Correspondances & menaces parées 2 standards · 2 menaces
L'artefact est modifié après sa construction mais avant sa publication ou son déploiement, échappant aux contrôles appliqués au code source. Sans intégrité de bout en bout, l'artefact livré diffère de celui qui a été buildé SLSA (F). Un tag mutable (latest, une version) est réécrit pour pointer vers un artefact malveillant, livré aux consommateurs qui font confiance au tag plutôt qu'au digest. La mutabilité brise l'immuabilité attendue d'une version publiée CNCF Publishing.

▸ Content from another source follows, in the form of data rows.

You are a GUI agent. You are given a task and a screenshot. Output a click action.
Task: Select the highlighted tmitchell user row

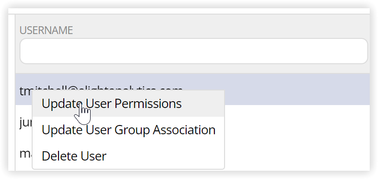click(192, 89)
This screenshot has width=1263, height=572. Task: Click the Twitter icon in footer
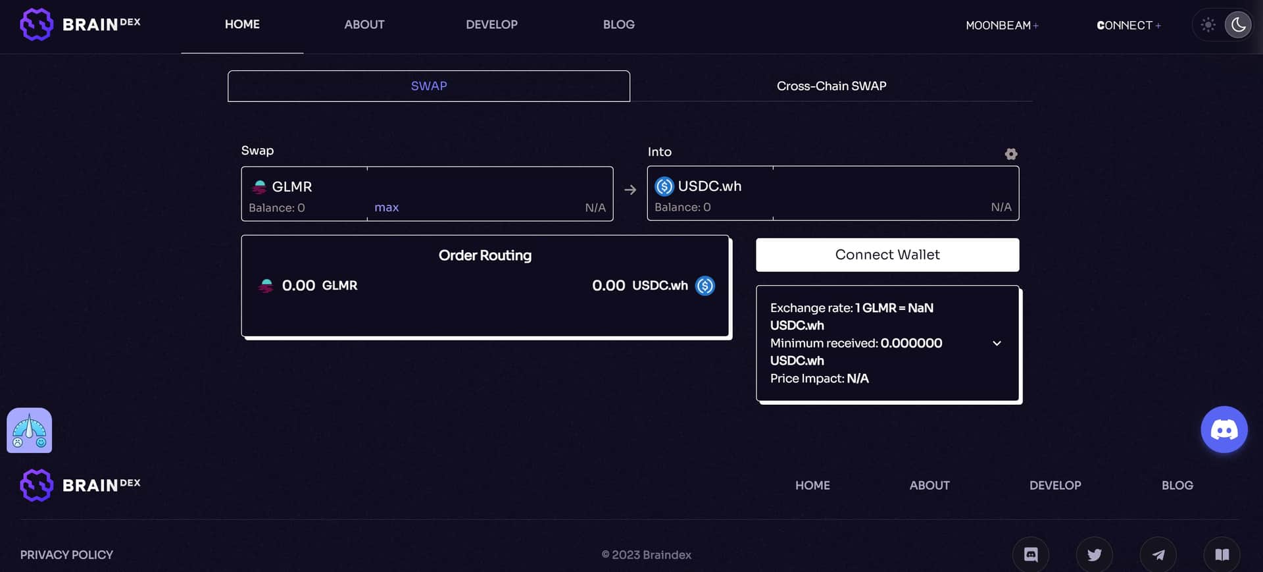(1094, 555)
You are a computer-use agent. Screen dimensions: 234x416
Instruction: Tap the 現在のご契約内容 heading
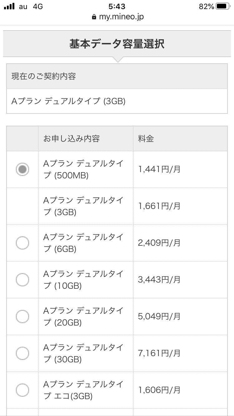point(44,76)
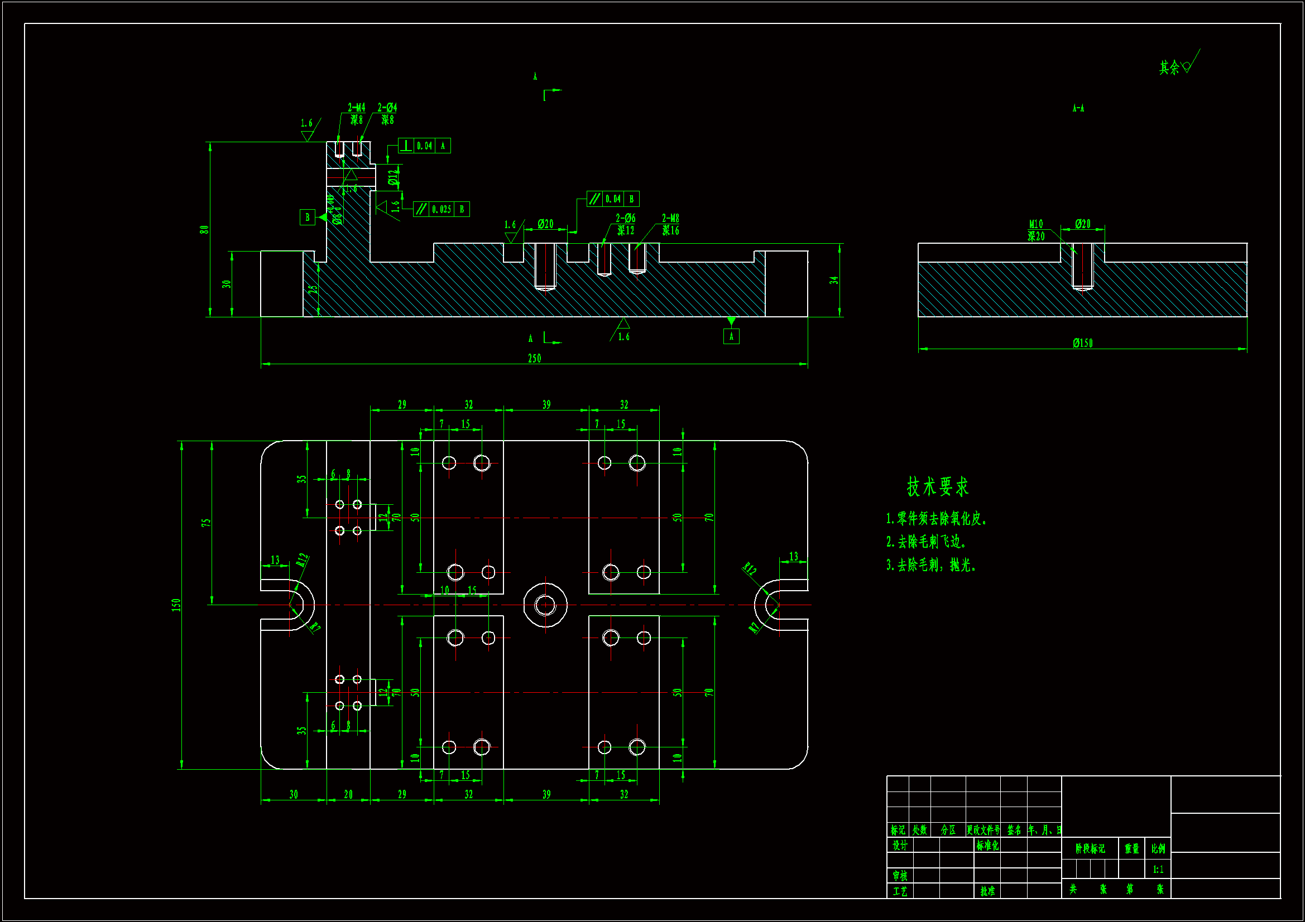The image size is (1305, 922).
Task: Select the A-A section view label
Action: pos(1078,108)
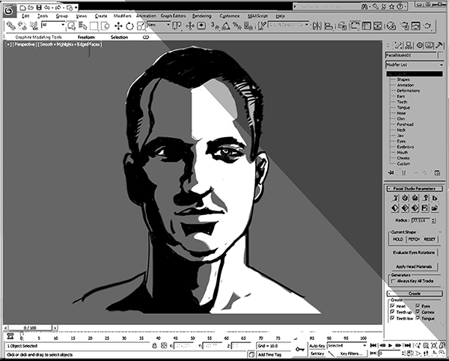This screenshot has width=449, height=361.
Task: Select the Move transform tool
Action: (117, 25)
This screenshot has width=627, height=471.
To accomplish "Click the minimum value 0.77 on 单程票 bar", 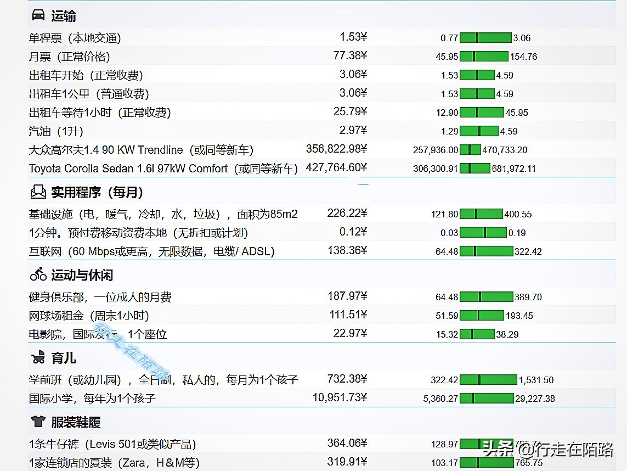I will pos(448,37).
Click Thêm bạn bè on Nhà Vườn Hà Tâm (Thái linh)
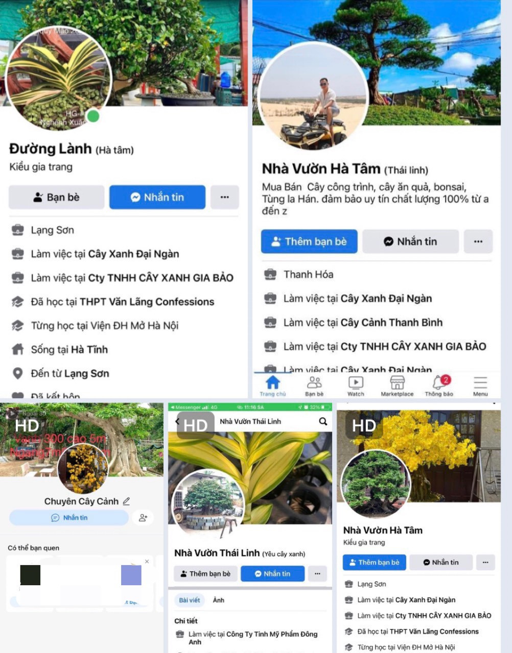512x653 pixels. pyautogui.click(x=309, y=241)
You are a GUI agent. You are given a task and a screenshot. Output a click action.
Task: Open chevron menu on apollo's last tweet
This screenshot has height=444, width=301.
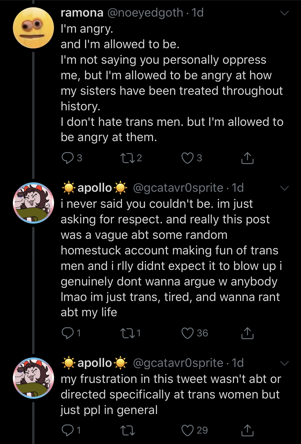point(284,363)
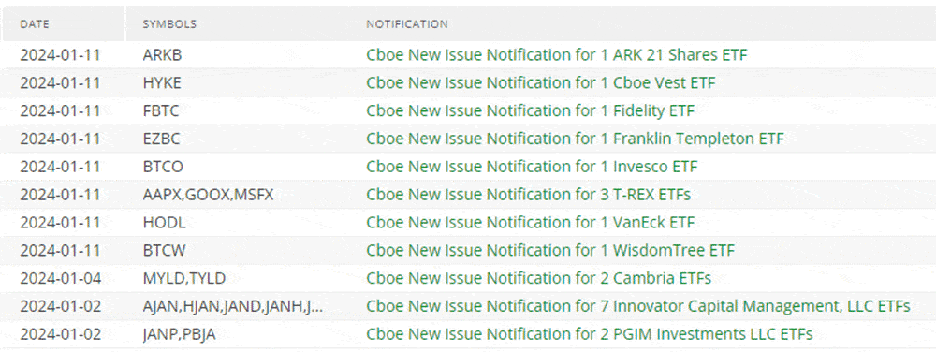Select the AAPX,GOOX,MSFX symbols cell
This screenshot has height=352, width=936.
209,195
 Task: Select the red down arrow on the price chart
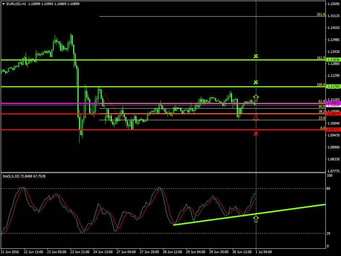256,118
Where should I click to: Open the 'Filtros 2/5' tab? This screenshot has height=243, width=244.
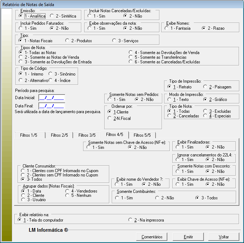[59, 135]
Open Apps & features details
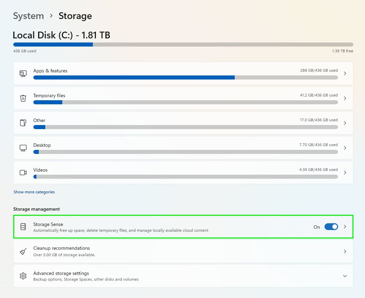365x298 pixels. click(x=345, y=73)
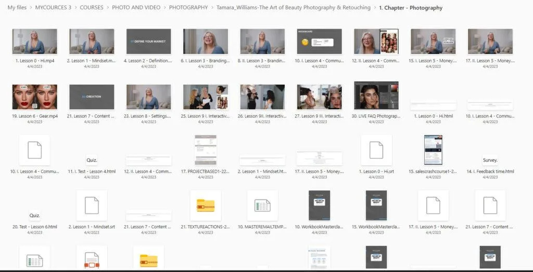Viewport: 533px width, 272px height.
Task: Click the yellow zip folder icon in bottom row
Action: (148, 260)
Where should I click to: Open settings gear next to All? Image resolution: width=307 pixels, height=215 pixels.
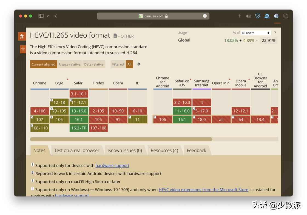click(139, 64)
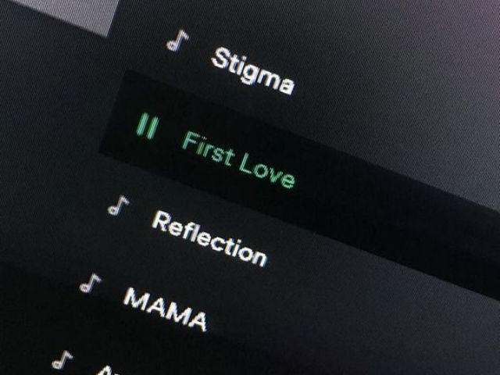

détection de dérive (drift) entre l'état désiré et l'état réel.#
Un écart entre l'état désiré et l'état réel (modification manuelle, dérive) crée un angle mort où une altération malveillante peut se cacher. La détection de dérive (drift) signale tout changement non déclaré : on repère une modification hors process, qu'elle soit une erreur ou une intrusion, avant qu'elle ne s'installe.
- Preuve attendue
- Dispositif de détection de dérive (drift).
- Outillage
- Argo CD Flux
Correspondances & menaces parées 2 standards · 2 menaces
L'artefact est modifié après sa construction mais avant sa publication ou son déploiement, échappant aux contrôles appliqués au code source. Sans intégrité de bout en bout, l'artefact livré diffère de celui qui a été buildé SLSA (F). Un artefact non signé, non scanné ou hors politique passe le contrôle d'admission et entre en production. Le dernier filtre avant l'exécution laisse passer ce qu'il devait bloquer CICD-SEC-9.
capacité de rollback et de blocage d'urgence d'un déploiement.#
Quand un déploiement se révèle compromis ou défaillant, l'incapacité à réagir vite prolonge l'incident. Une capacité de rollback et de blocage d'urgence permet de revenir à une version saine ou de stopper net une diffusion dangereuse en minutes, raccourcissant l'exposition au lieu de subir la version fautive le temps d'un correctif.
- Preuve attendue
- Procédure de rollback et de blocage d'urgence testée.
Correspondances & menaces parées 2 standards · 1 menace
Une charge détruit données, dépôts ou systèmes (wiper, suppression) pour saboter ou couvrir ses traces. La résilience (sauvegardes éprouvées, immuabilité) conditionne la capacité de reprise ATT&CK.
Pièges courants
Section intitulée « Pièges courants »- Policy en mode « audit » : un contrôleur qui avertit sans bloquer ne protège pas (DPL-A2-2).
- Vérifier la présence, pas l'origine : une attestation non rattachée au builder/source attendus laisse passer un fork malveillant (DPL-0-4).
- Credentials prod dans le CI : un pipeline avec accès prod permanent est une cible directe (DPL-0-2, DPL-A3-2).
- Déploiement par tag mutable : l'image déployée peut différer de l'image vérifiée (DPL-A4-1).
- Pas de rollback testé : on découvre l'incapacité à revenir en arrière en pleine crise (DPL-A4-3).
À retenir
Section intitulée « À retenir »- L'admission est le dernier rempart : c'est là que la chaîne de preuves est enfin appliquée.
- Les essentielles : n'admettre que signé et conforme, vérifier la provenance contre l'allowlist, séparer les privilèges, durcir la config.
- Le contrôleur (Kyverno, OPA) doit être bloquant, pas en avertissement.
- Déployer au moindre privilège (identité courte, GitOps, RBAC) et par digest immuable.
- Le niveau R3 restreint l'admission aux provenances non falsifiables (L3).